- **Work instruction**
Please, without any pictures, set down exactly the part of the listing below that opens with the line containing "This screenshot has width=800, height=418." and closes with the line containing "Where should I".

- **Dataset**

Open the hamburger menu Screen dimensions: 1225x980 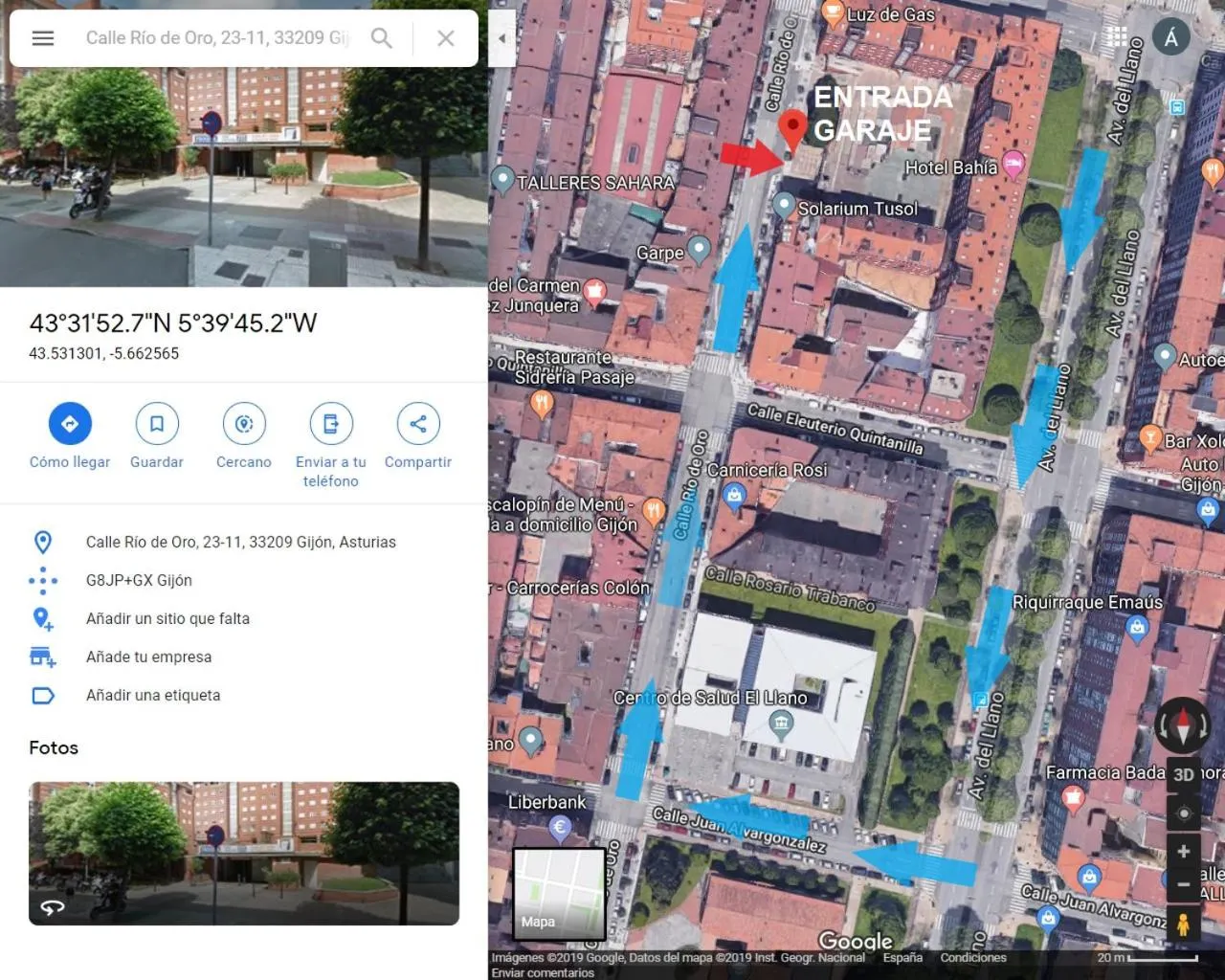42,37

...

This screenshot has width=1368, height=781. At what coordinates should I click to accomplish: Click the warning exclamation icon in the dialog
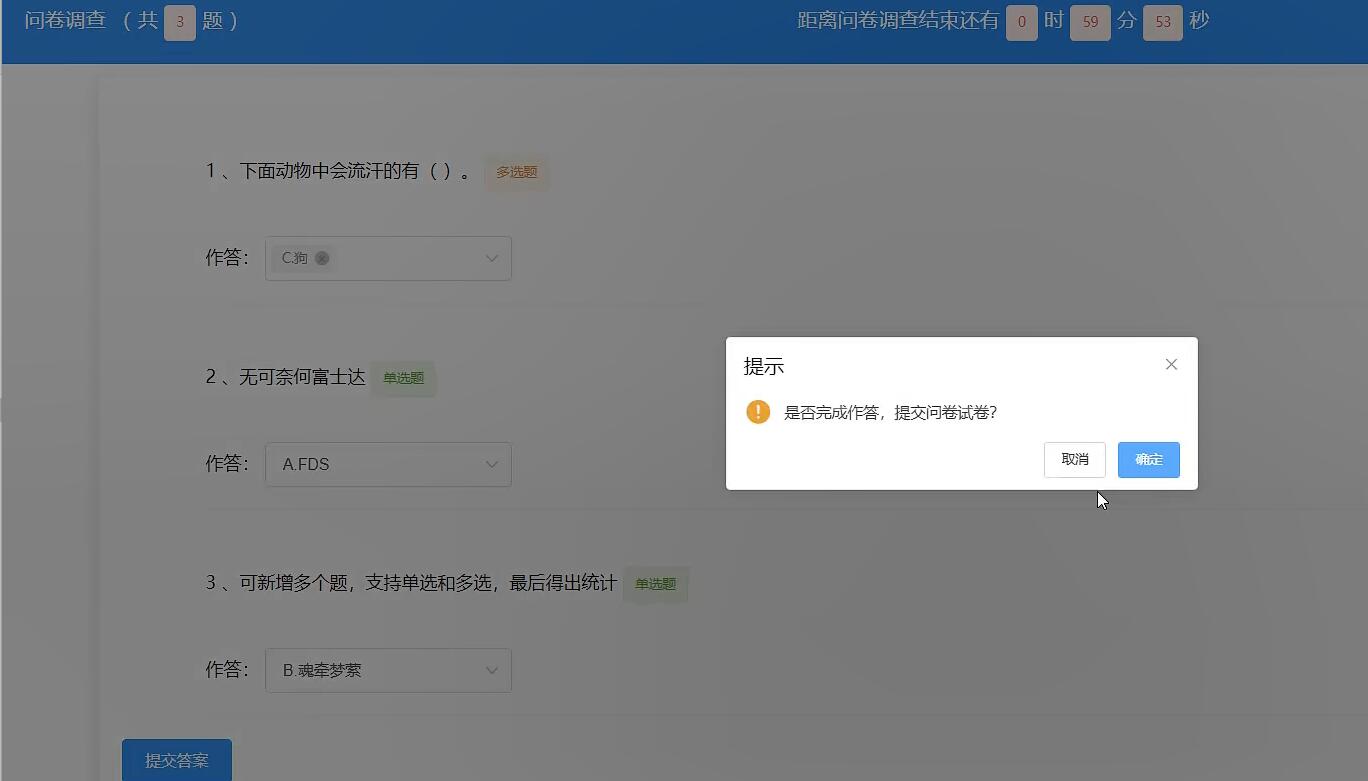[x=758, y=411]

---

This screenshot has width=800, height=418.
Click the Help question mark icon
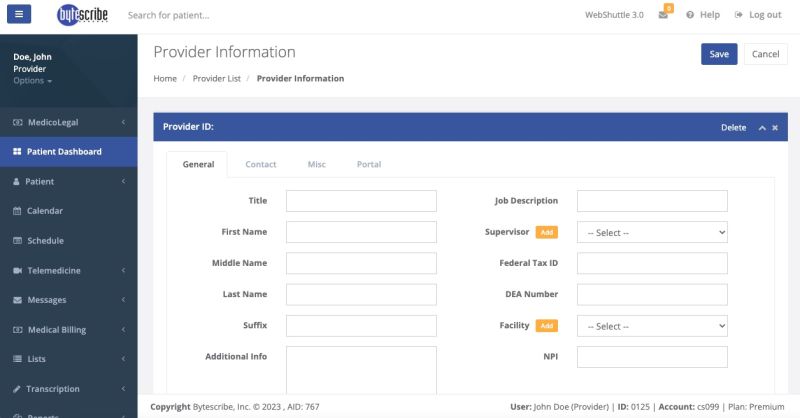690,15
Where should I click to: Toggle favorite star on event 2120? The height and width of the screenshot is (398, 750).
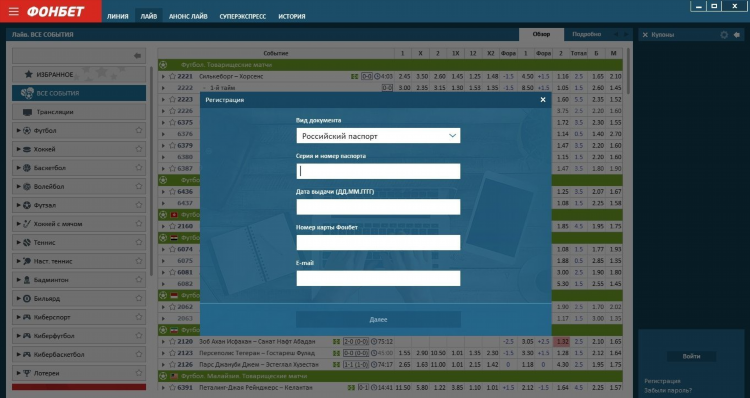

- **Response to this exercise**
This screenshot has width=800, height=418.
Click the Help question mark icon
690,15
Where should I click to: Toggle favorite star on event 2120? The height and width of the screenshot is (398, 750).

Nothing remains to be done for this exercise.